Technology stocks

Crash in tech stocks drags Wall Street down

NEW YORK (AP) — Stocks fell Tuesday morning on Wall Street, weighed down by a sharp drop in tech heavyweights on concerns about the lingering impact of inflation on their bottom line.

The S&P 500 index fell 2.1% at 10:14 a.m. Eastern time. The Dow Jones Industrial Average fell 351 points, or 1.1%, to 31,524 and the Nasdaq fell 3.6%.

A blunt profit warning of Snapchat’s parent company prompted investors to dump shares of major social media companies. Snap fell 39%, while Facebook’s parent company Meta fell 10%. Google’s parent company fell 8%.

Technology and communication stocks, with their high values, tend to have an outsized influence on the market. The sectors have been responsible for much of the volatility the market has seen recently as well as the widespread decline in major market indices since early April as investors worried about the impact of rising inflation on businesses and consumers.

Retailers and businesses that rely on direct consumer spending also fell sharply. Amazon lost 4.3% and Target fell 3.9%.

Bond yields fell. The 10-year Treasury yield fell to 2.75% from 2.86% on Monday evening.

Falling bond yields have weighed on banks, which rely on higher yields to charge more lucrative interest on loans. Citigroup fell 1.9%.

Appliance companies and utilities, considered less risky than other sectors, made gains.

The pile of worries weighing on the market has pushed the benchmark S&P 500 to the brink of a bear market, which is when an index falls 20% from its most recent all-time high. It is down about 19% from its record set earlier this year.

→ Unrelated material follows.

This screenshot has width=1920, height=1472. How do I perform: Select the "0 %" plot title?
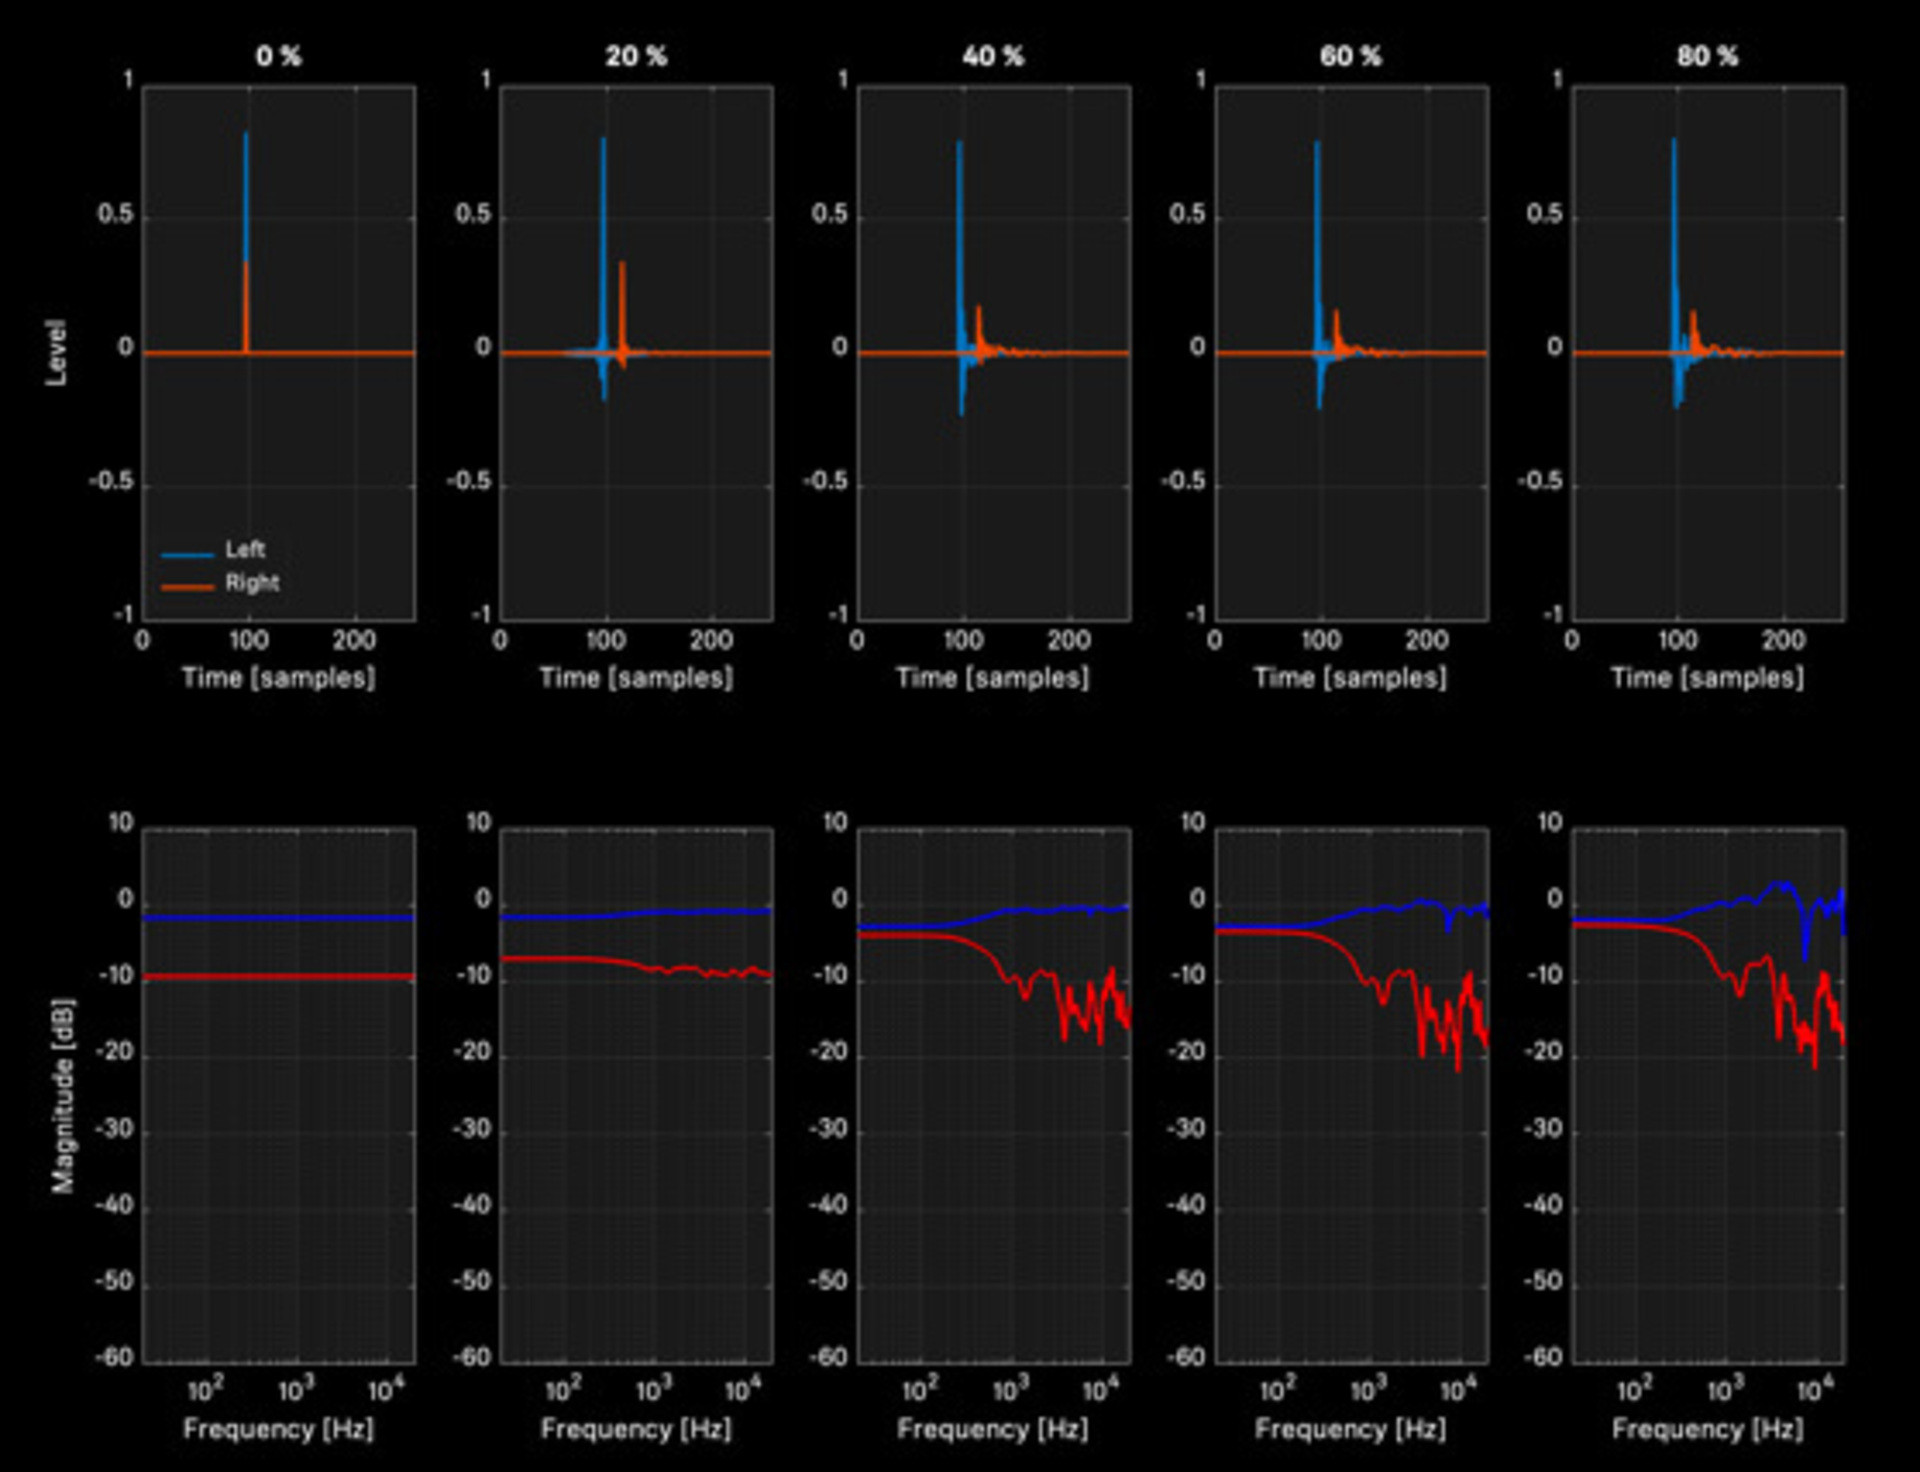(x=278, y=56)
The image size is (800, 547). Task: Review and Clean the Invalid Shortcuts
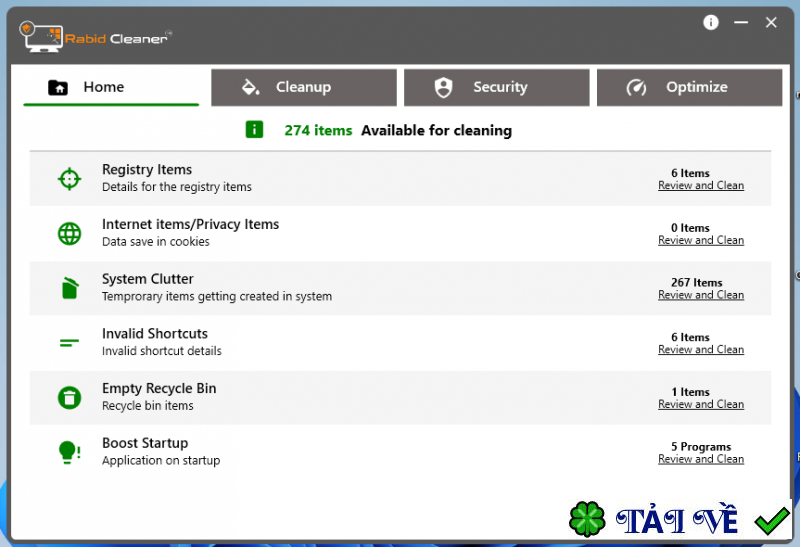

Inflation has weighed on a wide range of industries in the form of higher raw material costs and more expensive labour. Many companies have hiked prices of everything from food to clothing to offset the impact of rising costs, but the pressure has grown. Major retailers including Target and Walmart said higher costs were squeezing operations. They also raised concerns that consumers are moderating their spending on a wide range of products.

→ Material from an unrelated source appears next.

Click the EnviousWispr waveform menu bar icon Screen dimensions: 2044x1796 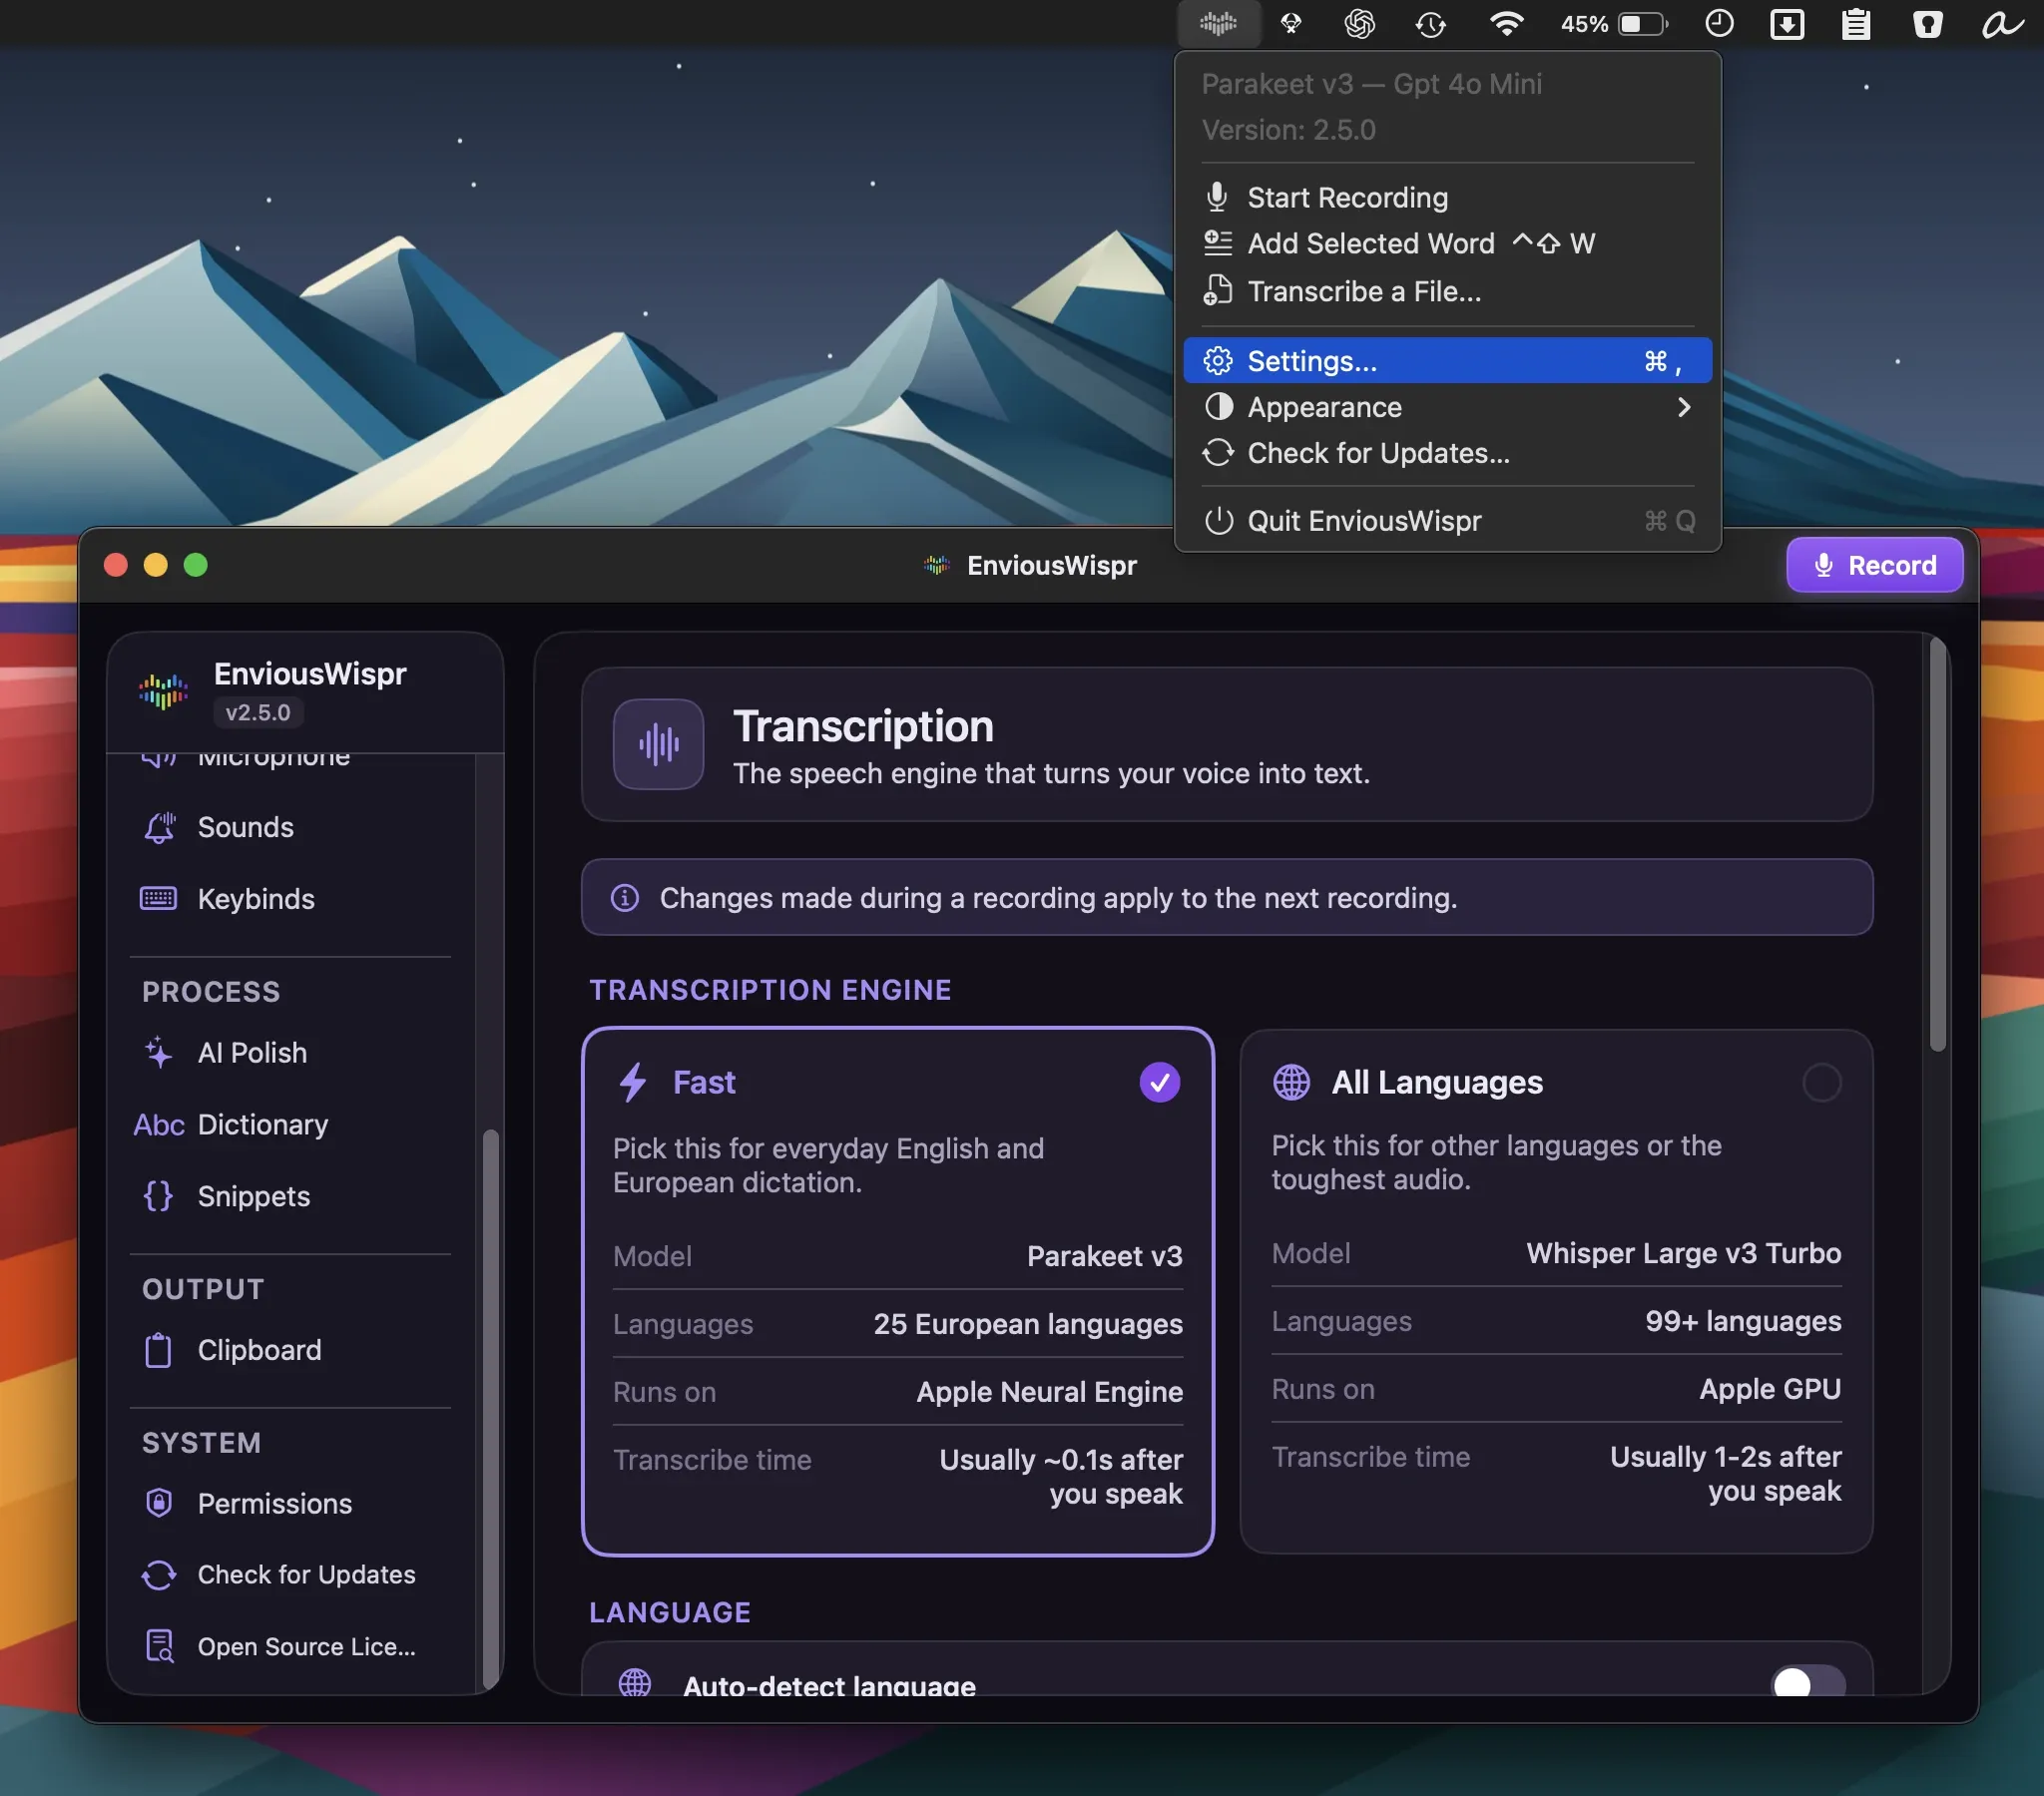tap(1218, 23)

Consumers were already squeezed by a supply-demand disconnect when Russia invaded Ukraine and caused another jump in energy prices, including gasoline. The pain at the pump reduced the expenses by a lot. Supply chain issues have been compounded by China’s recent lockdown in several major cities as it copes with rising COVID-19 cases.

Wall Street is also worried about the Federal Reserve’s plan to fight inflation. The central bank is raising interest rates aggressively from historic lows, but investors fear it may go too far in raising rates or act too quickly. This could slow businesses down and potentially trigger a recession. On Wednesday, investors will get a more detailed look at the Fed’s decision-making process with the release of minutes from the latest policy meeting.